There are so many credit scores out there nowadays that it’s easy to get confused as to which one is your “real,” or accurate, score. A TransUnion credit score simply means the score you’re viewing is based off your TransUnion credit report. But there are several credit score models, the most popular of which are FICO and VantageScore.
TransUnion will provide you with your VantageScore 3.0 credit score when you sign up for its credit monitoring service. VantageScore was created in partnership among all three credit bureaus — Experian, Equifax, and TransUnion.
Your TransUnion VantageScore is, in fact, accurate — based on the VantageScore model. This is where things get a bit tricky, but we’ll explain as simply as possible.
TransUnion is Accurate, But May Conflict With Other Scores
The only way your TransUnion credit score wouldn’t be accurate is if you found errors on your TransUnion credit report that are affecting your credit score. Unfortunately, errors can happen from time to time.
FICO and VantageScore both use a range of 300 to 850 to categorize credit scores. The scoring tiers that identify a consumer’s credit risk, i.e., “bad credit” are a bit different for each model, but generally close:
VantageScore also weights each credit scoring factor differently than FICO, as you can see below.
Basically, you have FICO scores based on each credit bureau’s report, and you have VantageScores based on each report.

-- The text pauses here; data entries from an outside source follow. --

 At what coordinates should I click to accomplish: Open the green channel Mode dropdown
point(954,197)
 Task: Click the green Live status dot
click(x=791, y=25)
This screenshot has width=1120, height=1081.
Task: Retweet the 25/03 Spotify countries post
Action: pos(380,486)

You have dozens of credit scores that can vary based on numerous factors, but that doesn’t mean any of them are innaccurate.
Technically, credit scores are accurate according to wherever you get them from — unless there are errors on your credit reports that you need to dispute. If you do indeed have errors on your reports and don’t know where to turn for help, a credit repair service can walk you through the process.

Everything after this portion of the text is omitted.